[Screenshot grounding data]
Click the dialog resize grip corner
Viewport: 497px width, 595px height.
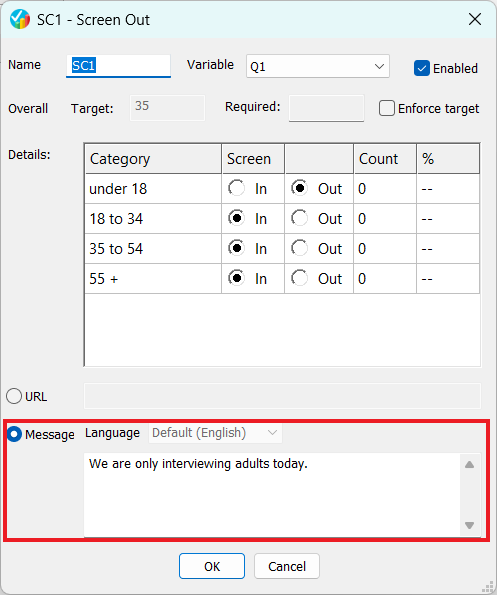pyautogui.click(x=488, y=586)
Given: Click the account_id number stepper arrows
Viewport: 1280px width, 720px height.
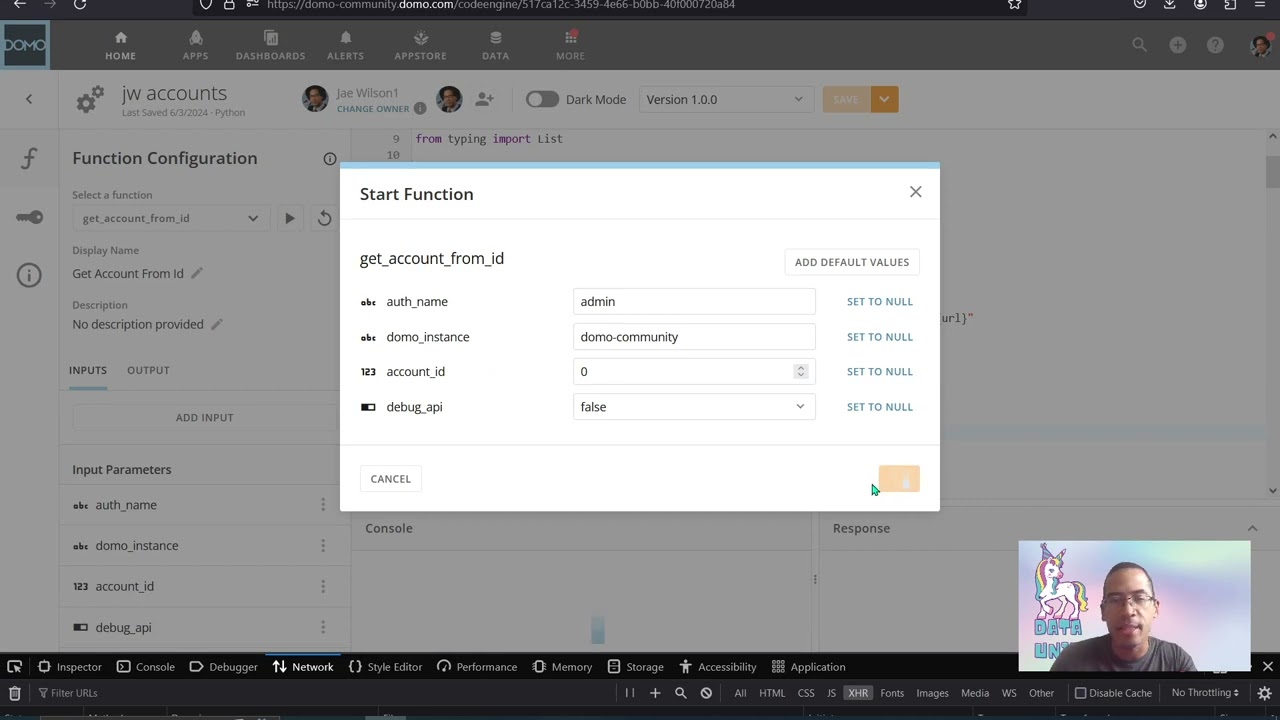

## What to work on
Copy the data in full. No pictures belong in the copy.

## Finished task
Click the dialog resize grip corner
Viewport: 497px width, 595px height.
pyautogui.click(x=488, y=586)
Given: Click the account_id number stepper arrows
Viewport: 1280px width, 720px height.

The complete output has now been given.